Lettre de la DAJ – Rapport public annuel 2023 de la Cour des comptes

La Cour des comptes a rendu public le 10 mars 2023 son rapport public annuel. Celui-ci se concentre sur l’organisation territoriale de l’Etat, quarante ans après les premières lois de décentralisation.

La Cour des comptes a choisi, pour son rapport public annuel de 2023, de s’intéresser à la performance de l’organisation territoriale de l’État. Le rapport présente traditionnellement, en un chapitre introductif, la situation d’ensemble des finances publiques.

Analyse de la situation d’ensemble des finances publiques

  • Présentation de la situation des finances publiques en 2022 et 2023

L’année 2022 a été marquée par le maintien d’un niveau élevé de dépenses et de déficits publics, en dépit du dynamisme des prélèvements obligatoires. La croissance en 2022 s’établirait à 2,6 % du produit intérieur brut (PIB), alors qu’elle atteignait 6,8 % en 2021. Ce ralentissement de l’activité économique s’explique en grande partie par la hausse des prix de l’énergie qui a pénalisé le budget des ménages et augmenté les coûts de production pour les entreprises. La hausse du taux d’intérêt a également un impact tant pour les particuliers que pour les professionnels.

L’année 2022 a également été marquée par une hausse de l’inflation qui devrait durer en 2023 (5,2 % en 2022 et 4,2 % en 2023 selon le projet de loi de finances pour 2023). Grâce aux mesures mises en œuvre par le Gouvernement, la France est le pays de la zone euro qui a connu le plus faible taux d’inflation (5,9 % au sens de l’indice harmonisé des prix à la consommation contre 8,4 % en moyenne pour la zone euro).

Malgré les baisses d’impôts (suppression de la redevance audiovisuelle par exemple), le taux de prélèvements obligatoires atteindrait en 2022 un pic historique et s’établirait à 45,2 % du PIB. Il devrait néanmoins connaître une baisse en 2023 (44,9 %, se rapprochant ainsi de son niveau d’avant-crise). Le dynamisme spontané des prélèvements obligatoires serait essentiellement causé par la forte progression des recettes liées à la taxe sur la valeur ajoutée (TVA) en raison de la hausse de l’inflation ainsi que par la hausse de l’impôt sur le revenu (+12,1 %) ou de l’impôt sur les sociétés (+24,6 %).
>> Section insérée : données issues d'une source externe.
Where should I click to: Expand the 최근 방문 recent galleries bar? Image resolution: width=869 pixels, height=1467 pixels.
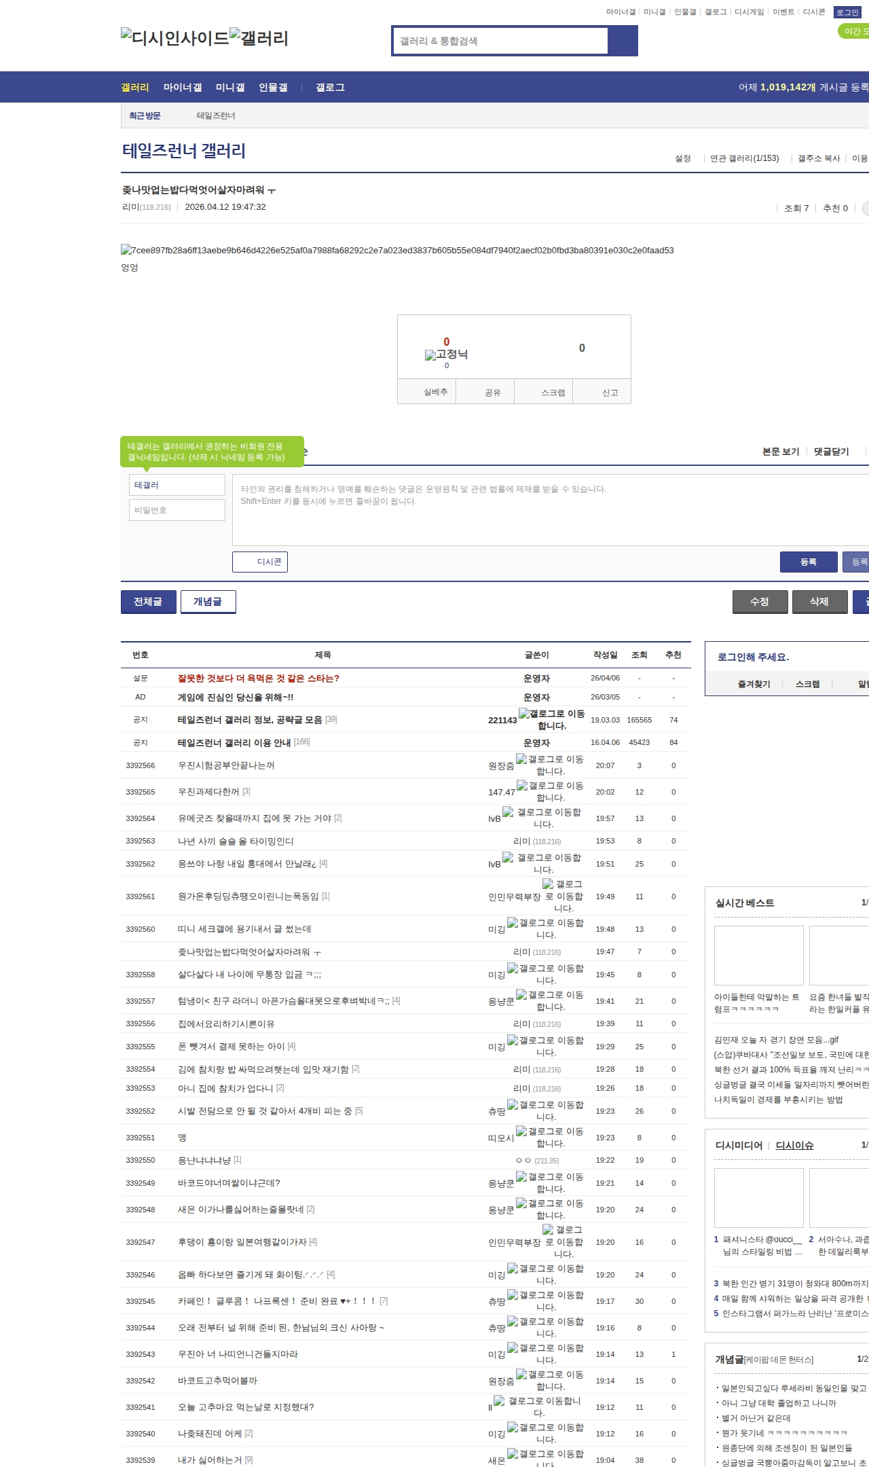(145, 116)
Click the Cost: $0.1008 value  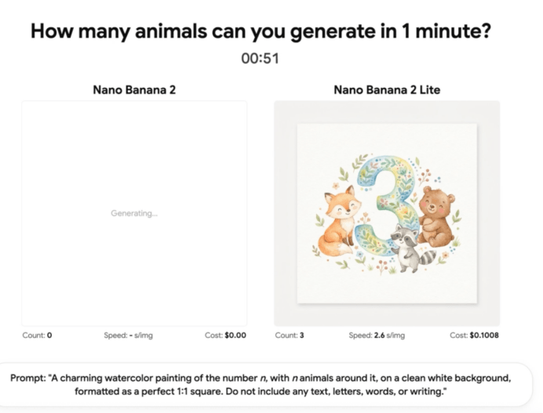474,335
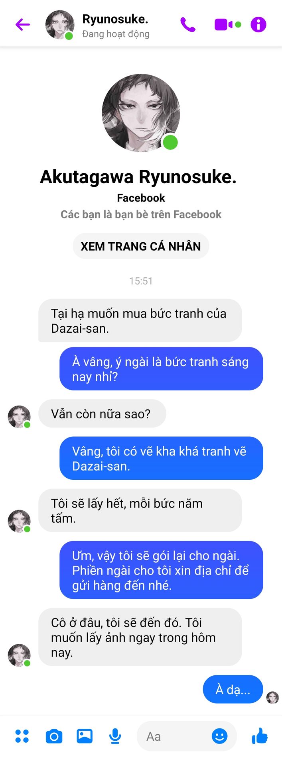282x765 pixels.
Task: Tap message 'Tại hạ muốn mua bức tranh'
Action: point(140,321)
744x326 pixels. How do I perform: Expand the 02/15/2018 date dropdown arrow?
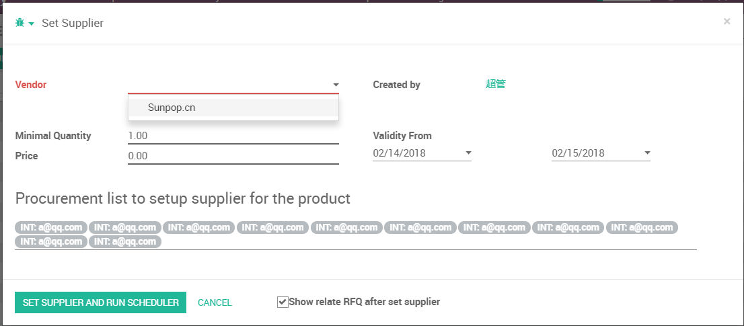coord(647,153)
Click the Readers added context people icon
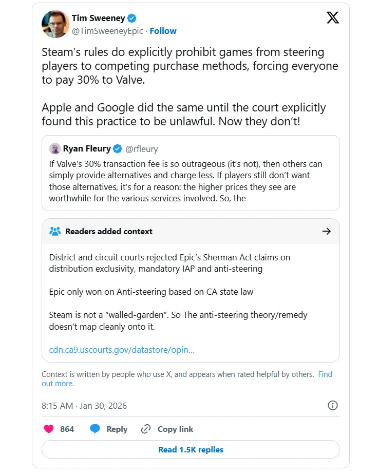378x474 pixels. tap(55, 231)
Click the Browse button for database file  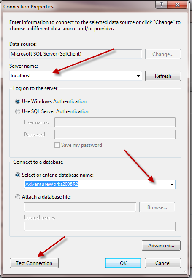tap(157, 207)
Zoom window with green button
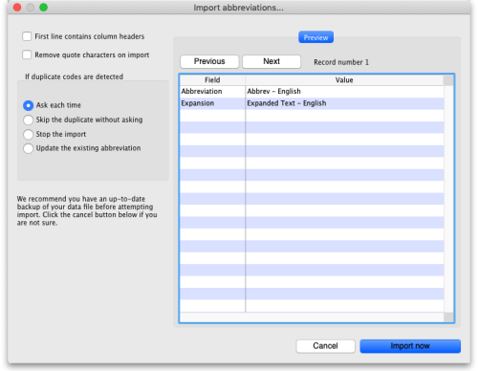The image size is (478, 371). 44,8
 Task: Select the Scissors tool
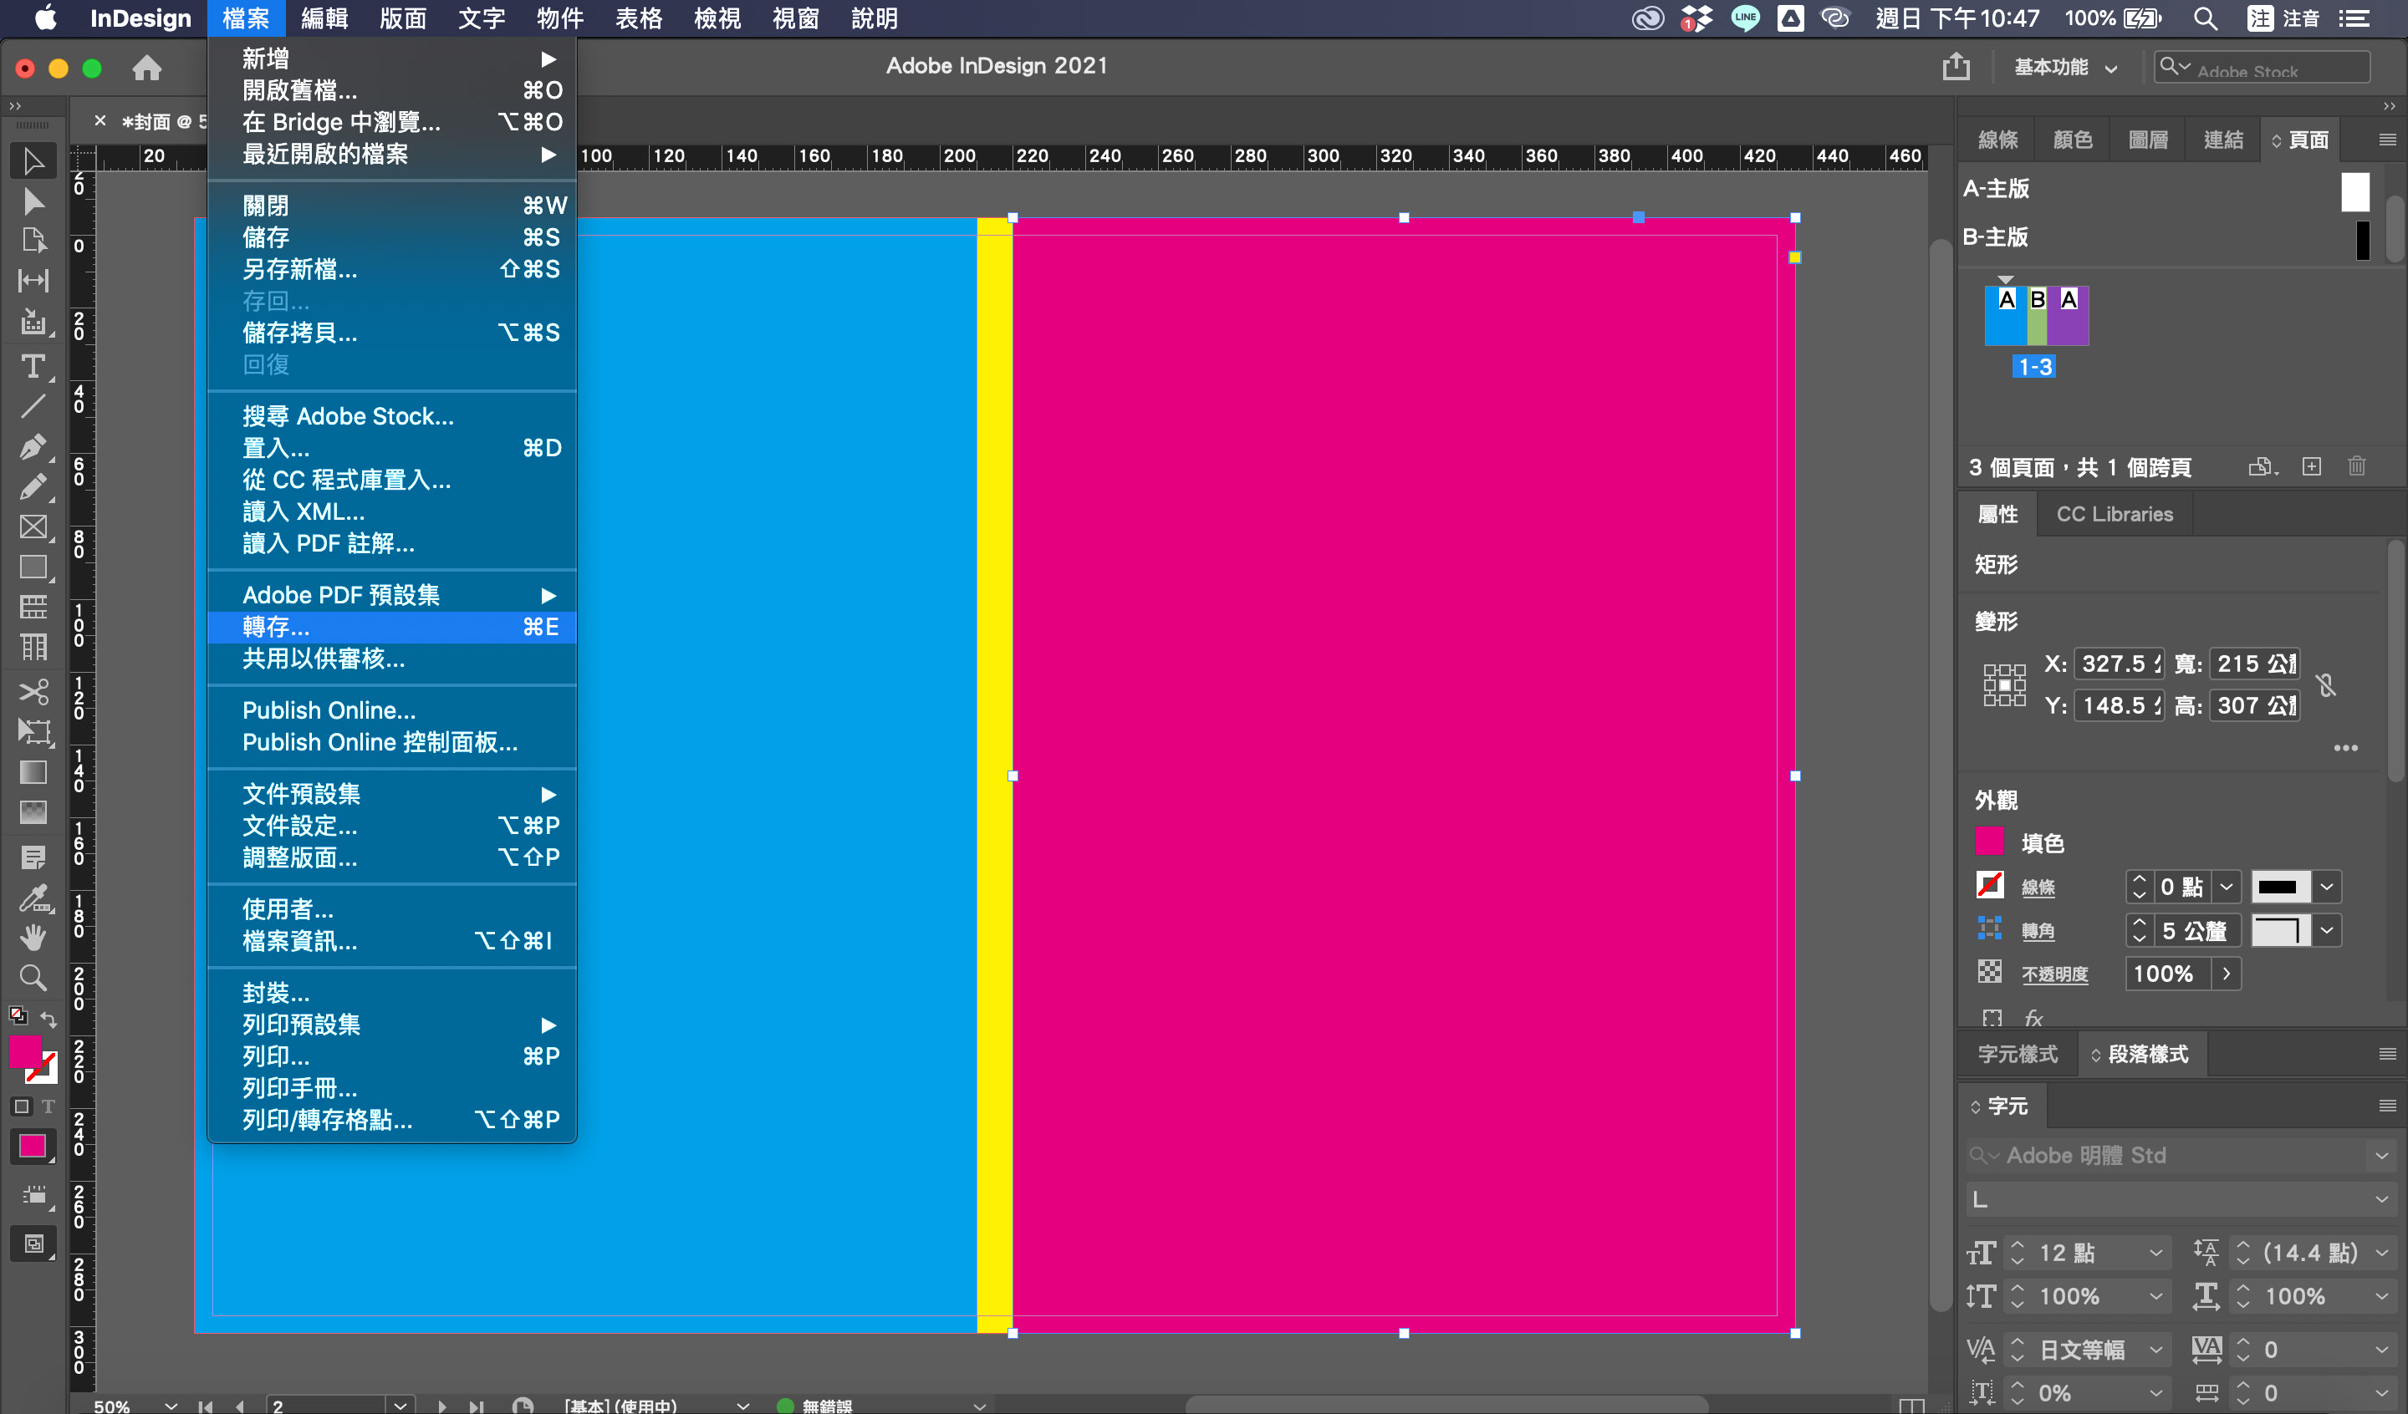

La politique de baisse de certains impôts s’est poursuivie en 2022 : la principale mesure a consisté à diminuer à son niveau plancher la taxe intérieure sur la consommation finale d’électricité (TICFE) dans le cadre du « bouclier tarifaire ». En outre, d’autres suppressions d’impôts engagées les années précédentes se sont poursuivies (suppression progressive de la taxe d’habitation sur les résidences principales, baisse du taux d’impôt sur les sociétés).

Parallèlement, les années 2022 et 2023 s’accompagneraient d’une hausse des dépenses publiques en raison du maintien de mesures de soutien à l’économie (atténuation des hausses des coûts de l’énergie et de l’inflation). Selon les prévisions de la Commission européenne, la France demeurerait le pays ayant un niveau de dépense publique le plus important des pays de la zone euro rapportée au PIB en 2022 et en 2023 (montant supérieur de huit points à la moyenne de la zone).

Poids de la dépense publique dans le PIB (en % du PIB – y compris crédits d’impôts)

poids de la dépense publique dans le PIB (en % du PIB – y compris crédits d’impôts)

 

La Cour des comptes rappelle que le déficit public atteindrait 5,0 % du PIB en 2022 et 2023 selon le projet de loi de financement rectificative de la sécurité sociale pour 2023. La dette publique atteindrait quant à elle 111,2 % du PIB en 2023, soit quatorze points au-dessus de son niveau d’avant-crise.

  • Les enjeux liés à la trajectoire de finances publiques de moyen terme

La loi de programmation des finances publiques 2023-2027 (non encore votée à ce jour), prévoit un retour du déficit public à moins de 3 % en 2027. La Cour des comptes juge que « les hypothèses qui étayent cette trajectoire soit sont trop optimistes soit requièrent une rupture importante par rapport à la pratique passée, notamment s’agissant de la maîtrise de la dépense publique ».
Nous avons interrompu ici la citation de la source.